▸ **ASSIGNMENT**
Your task is to copy every line below that contains the word "arrow".

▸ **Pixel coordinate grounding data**
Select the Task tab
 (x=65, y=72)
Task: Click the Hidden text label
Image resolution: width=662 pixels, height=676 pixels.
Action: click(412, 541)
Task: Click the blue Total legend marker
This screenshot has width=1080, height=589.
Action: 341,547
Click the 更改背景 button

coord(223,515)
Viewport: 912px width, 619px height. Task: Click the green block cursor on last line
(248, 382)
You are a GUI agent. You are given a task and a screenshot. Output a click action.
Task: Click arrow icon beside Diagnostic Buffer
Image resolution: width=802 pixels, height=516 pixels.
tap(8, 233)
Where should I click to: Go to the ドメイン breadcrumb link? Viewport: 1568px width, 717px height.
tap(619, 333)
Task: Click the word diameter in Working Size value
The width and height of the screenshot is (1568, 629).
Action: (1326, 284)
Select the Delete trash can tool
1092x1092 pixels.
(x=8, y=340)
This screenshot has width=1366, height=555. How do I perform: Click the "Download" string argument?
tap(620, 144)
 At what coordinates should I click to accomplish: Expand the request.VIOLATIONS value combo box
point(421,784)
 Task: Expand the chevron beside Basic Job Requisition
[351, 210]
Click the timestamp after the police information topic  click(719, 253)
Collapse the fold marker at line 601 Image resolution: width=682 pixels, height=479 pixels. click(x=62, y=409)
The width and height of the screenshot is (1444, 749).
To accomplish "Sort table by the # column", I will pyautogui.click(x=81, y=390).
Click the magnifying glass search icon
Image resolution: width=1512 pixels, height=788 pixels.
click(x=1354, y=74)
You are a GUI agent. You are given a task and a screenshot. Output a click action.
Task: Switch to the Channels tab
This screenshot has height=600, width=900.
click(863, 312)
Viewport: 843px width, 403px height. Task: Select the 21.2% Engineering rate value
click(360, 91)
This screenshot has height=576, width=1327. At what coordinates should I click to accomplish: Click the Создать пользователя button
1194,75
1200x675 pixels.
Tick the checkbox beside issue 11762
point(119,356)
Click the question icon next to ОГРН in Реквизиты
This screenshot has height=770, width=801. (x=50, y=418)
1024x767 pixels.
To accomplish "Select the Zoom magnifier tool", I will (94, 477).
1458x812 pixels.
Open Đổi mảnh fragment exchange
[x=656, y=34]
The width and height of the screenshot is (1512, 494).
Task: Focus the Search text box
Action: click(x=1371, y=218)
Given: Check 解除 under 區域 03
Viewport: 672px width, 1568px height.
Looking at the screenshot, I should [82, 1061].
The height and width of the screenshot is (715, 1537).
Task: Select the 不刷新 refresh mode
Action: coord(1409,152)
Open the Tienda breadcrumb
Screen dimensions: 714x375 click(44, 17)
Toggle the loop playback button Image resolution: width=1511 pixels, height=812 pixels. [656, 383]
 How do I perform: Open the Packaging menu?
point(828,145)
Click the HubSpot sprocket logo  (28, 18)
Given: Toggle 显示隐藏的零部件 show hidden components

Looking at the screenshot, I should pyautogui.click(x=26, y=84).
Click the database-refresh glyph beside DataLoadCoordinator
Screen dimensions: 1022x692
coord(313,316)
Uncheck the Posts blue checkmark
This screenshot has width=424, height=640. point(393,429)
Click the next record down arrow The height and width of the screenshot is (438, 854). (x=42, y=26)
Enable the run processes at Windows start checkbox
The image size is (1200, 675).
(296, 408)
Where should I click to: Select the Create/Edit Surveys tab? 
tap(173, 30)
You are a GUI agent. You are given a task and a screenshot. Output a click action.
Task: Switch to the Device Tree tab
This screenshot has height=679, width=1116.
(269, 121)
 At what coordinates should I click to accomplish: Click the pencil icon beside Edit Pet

▸ **ANSWER BOX**
Task: Click arrow icon beside Diagnostic Buffer
Click the next record down arrow The height and width of the screenshot is (438, 854). (x=42, y=26)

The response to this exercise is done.